The second section recorded the questions being asked by the pharmacist to retrieve the patient’s medical history. The third section identified the pharmacist’s response to the patient’s situation. The second and third sections of the data collection form were developed based on the guidance that was issued by the Centers for Disease Control and Prevention (CDC), which guides the healthcare providers to advise suspected COVID-19 patients on seeking appropriate medical care . This guidance includes screening for COVID-19 exposure and symptoms, evaluating life-threatening conditions, assessing high-risk patients, a decision algorithm for appropriate case disposition, and tailored care advice messages.
Finally, the last section assessed the encountered pharmacist’s communication skills using a validated, patient-centered model . This model consisted of several items including nonverbal and verbal communication skills such as eye contact, body posture, active listening, questioning, preparedness and approach, empathy, and closure. Each item was rated on a 4-point scale, ranging from 0 (unsatisfactory performance) to 4 (distinguished performance). Cronbach’s Alpha test was used to assess the internal reliability of the scale, which yielded 0.89, making the scale reliable with good internal consistency.

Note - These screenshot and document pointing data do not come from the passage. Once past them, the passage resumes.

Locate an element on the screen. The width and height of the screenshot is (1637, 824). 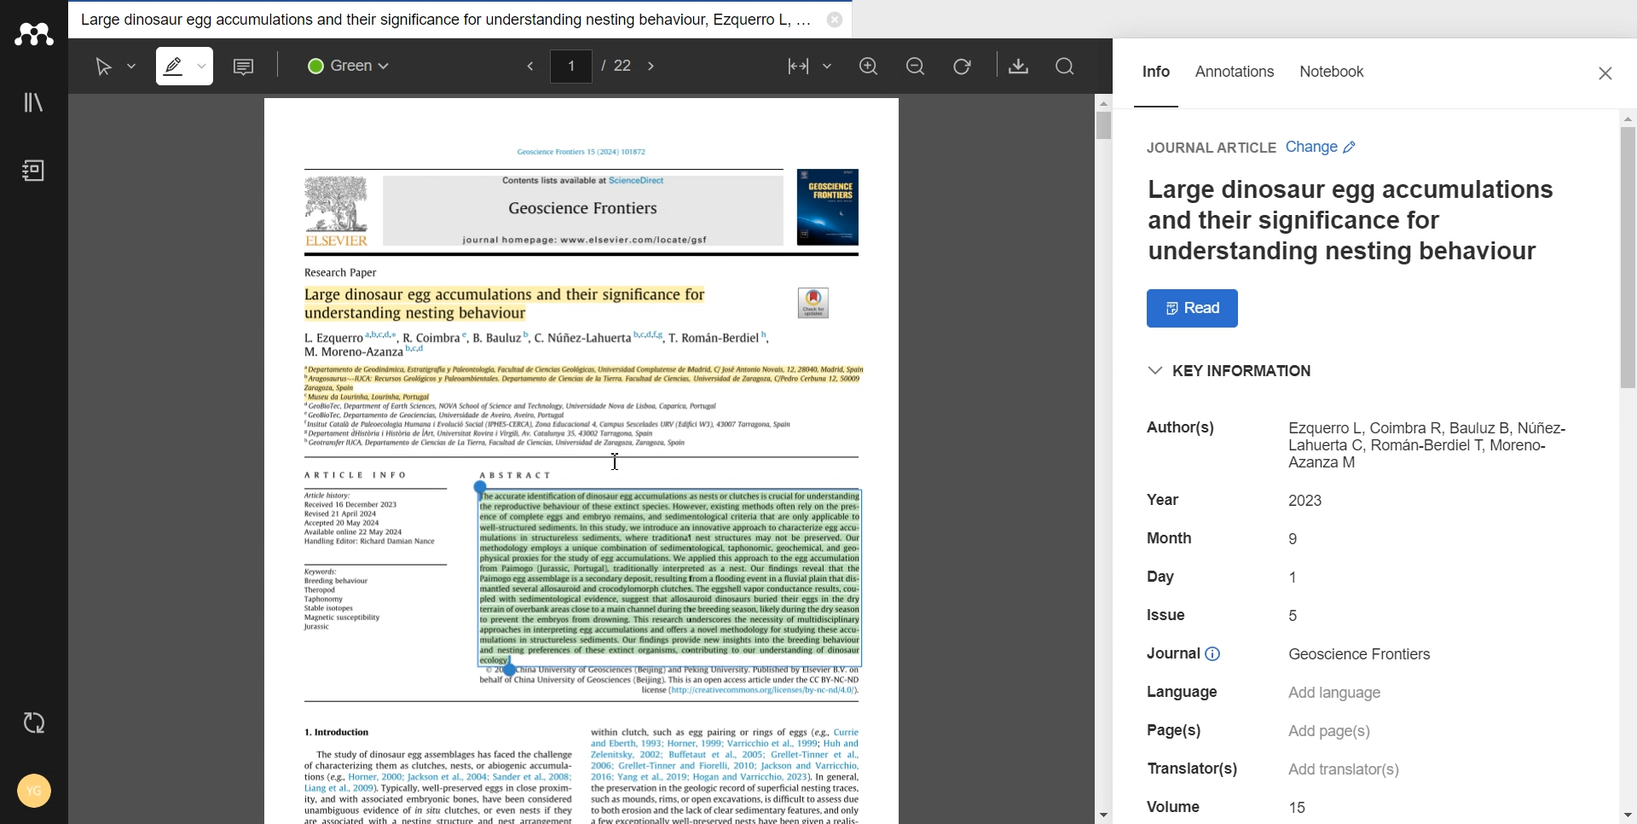
text is located at coordinates (1184, 768).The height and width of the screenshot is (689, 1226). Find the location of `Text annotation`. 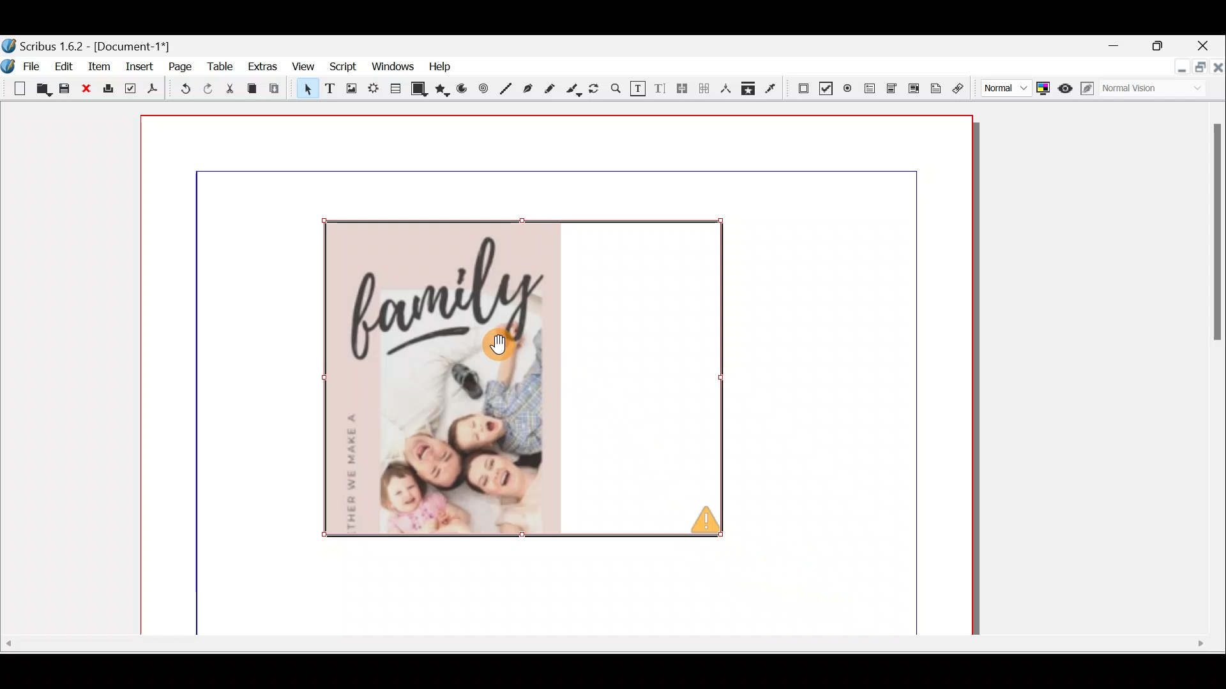

Text annotation is located at coordinates (936, 91).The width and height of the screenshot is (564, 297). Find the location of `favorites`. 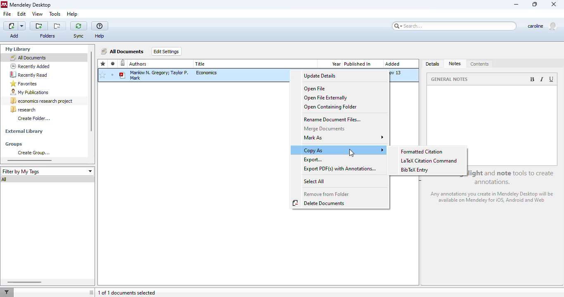

favorites is located at coordinates (103, 64).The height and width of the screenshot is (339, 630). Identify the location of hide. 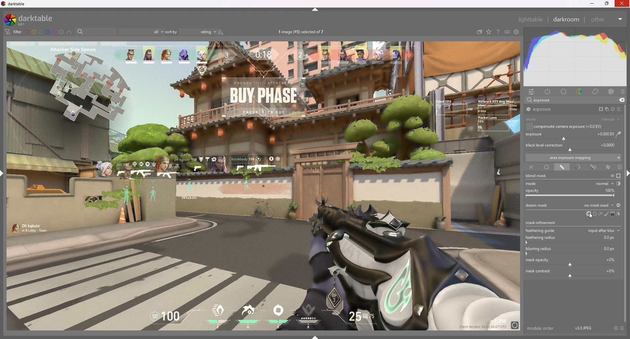
(315, 10). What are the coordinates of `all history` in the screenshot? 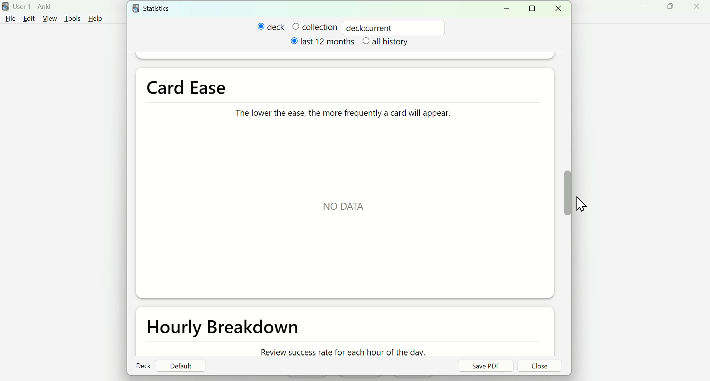 It's located at (387, 43).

Additionally, another two experts in pharmacy practice have reviewed the form for face and content validity. An amendment was made based on their recommendations (see Additional File. 1 for the data collection form).
The SP training
The SP was trained by the study principal investigator (PI) to perform the role-play and use the data collection form. Then, several role-plays, for the above-designed scenario, were performed between SP and another study researcher, acting as a community pharmacist. Meanwhile, the PI was observing and assessing the performance of the SP during the role-plays and giving his feedback. Then both the SP and the PI documented the mock pharmacist’s responses, after each role-play, using the data collection form, and compared their findings to ensure consistency of the recorded observations.
The pilot test
The SP visited 10 pharmacies (other than the sample) accompanied by one researcher (acting as a client) to validate the simulation process, assess the scenario’s feasibility, and ensure the reliability and reproducibility of the data collection form. Modifications to the scenario and the form were made accordingly.

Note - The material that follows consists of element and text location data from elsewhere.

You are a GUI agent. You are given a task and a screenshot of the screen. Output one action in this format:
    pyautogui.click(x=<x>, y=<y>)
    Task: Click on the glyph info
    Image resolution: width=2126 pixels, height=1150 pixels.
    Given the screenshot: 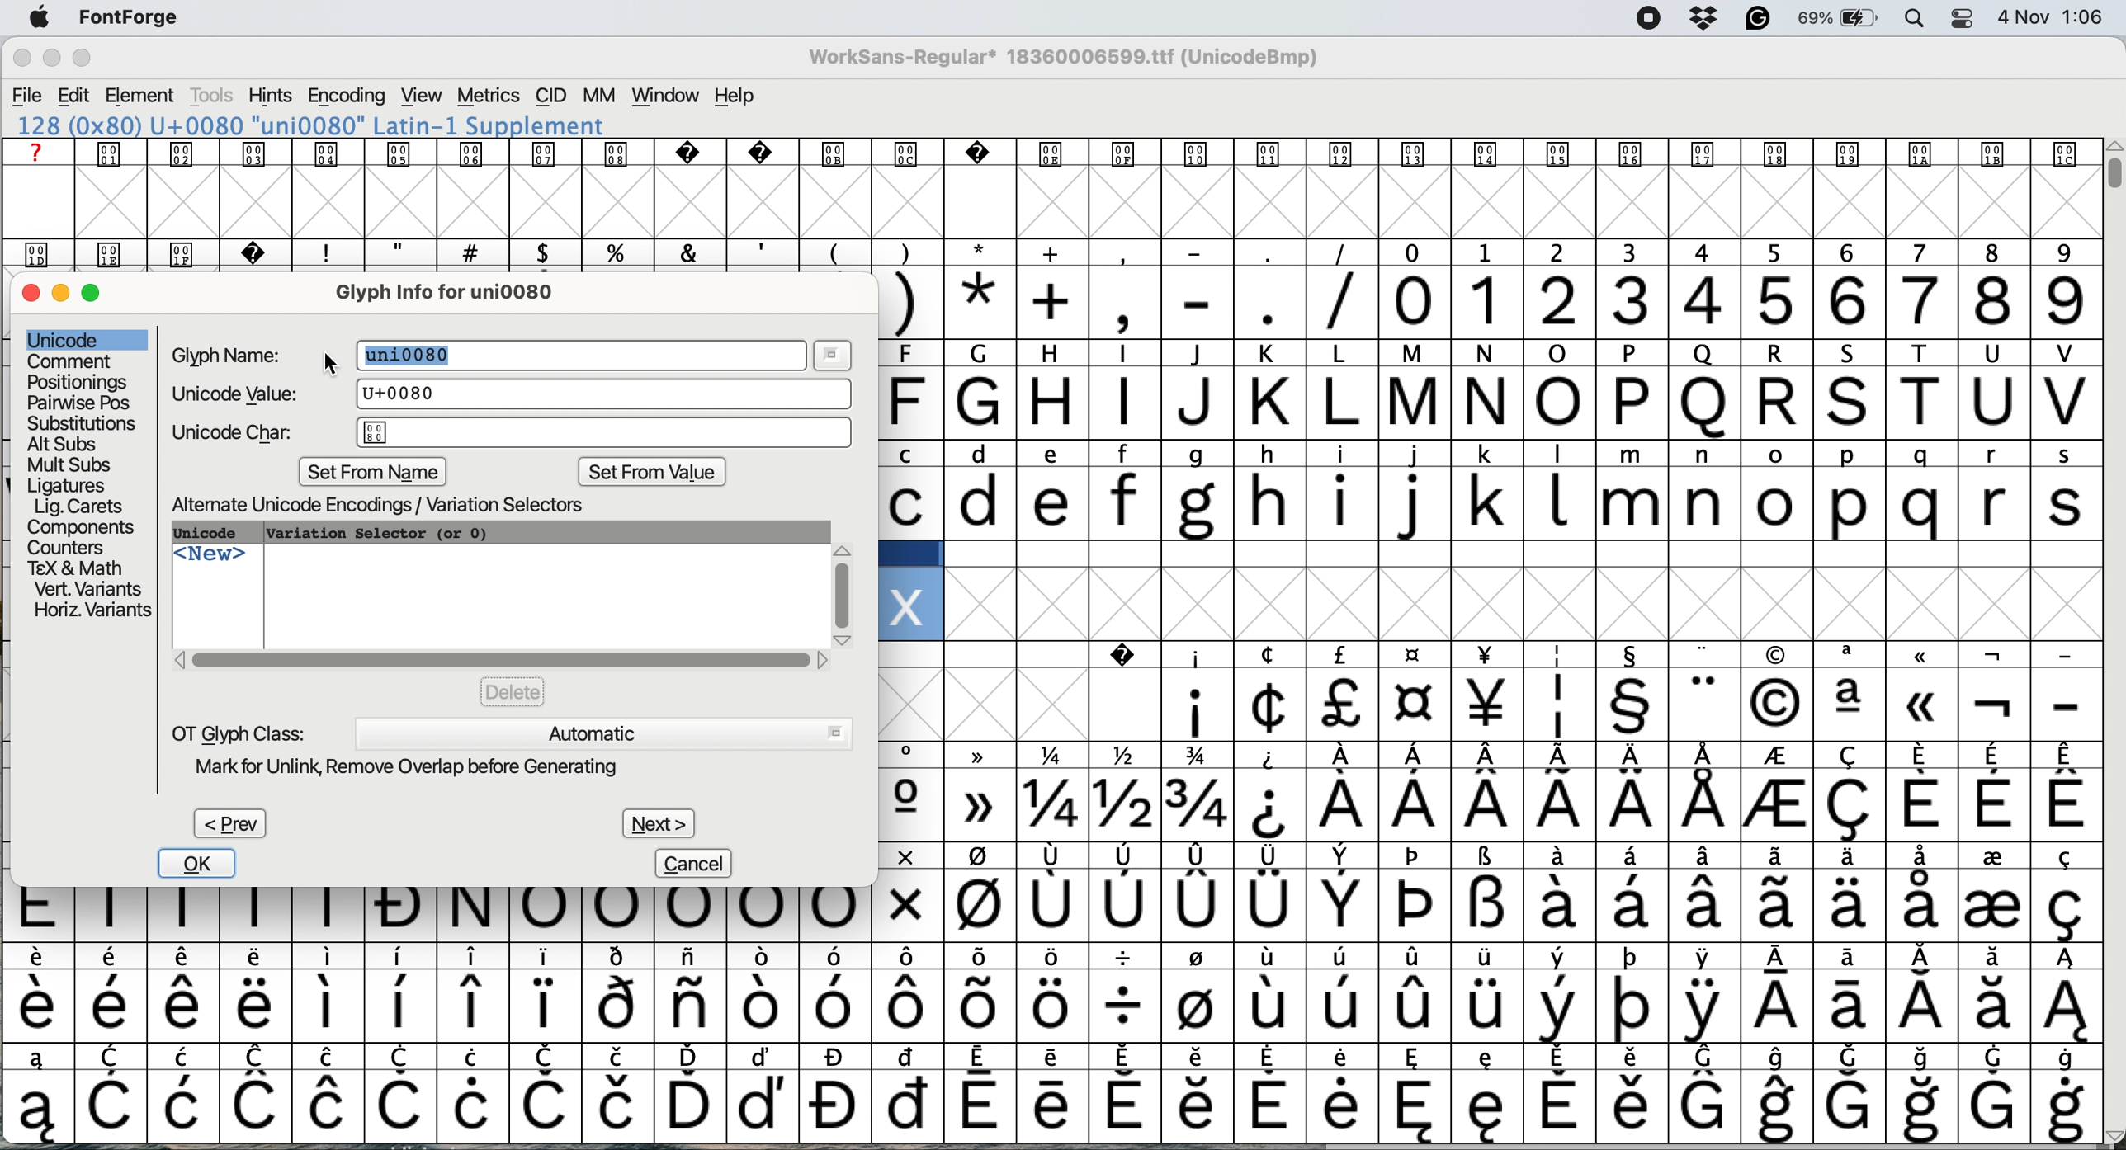 What is the action you would take?
    pyautogui.click(x=460, y=291)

The World Medical Association Declaration of Helsinki guidance was followed in designing and conducting this study . The protocol was approved by the Institutional Review Board of Beirut Arab University (No. 2020-H-0072-P-M-0438) with a waiver of informed consent for the nature of the study. This waiver did not adversely affect the rights and welfare of the subjects, and all measures to protect their confidentiality were taken. Moreover, the recruited simulated patient (SP) is one of the study authors, so no further ethical parameters were required.
Data were analyzed by the 24th version of the Statistical Package for the Social Science (SPSS®, IBM Corp., Armonk, NY, USA). The descriptive data were represented by frequencies and percentages for categorical variables, and mean with standard deviation for continuous variables.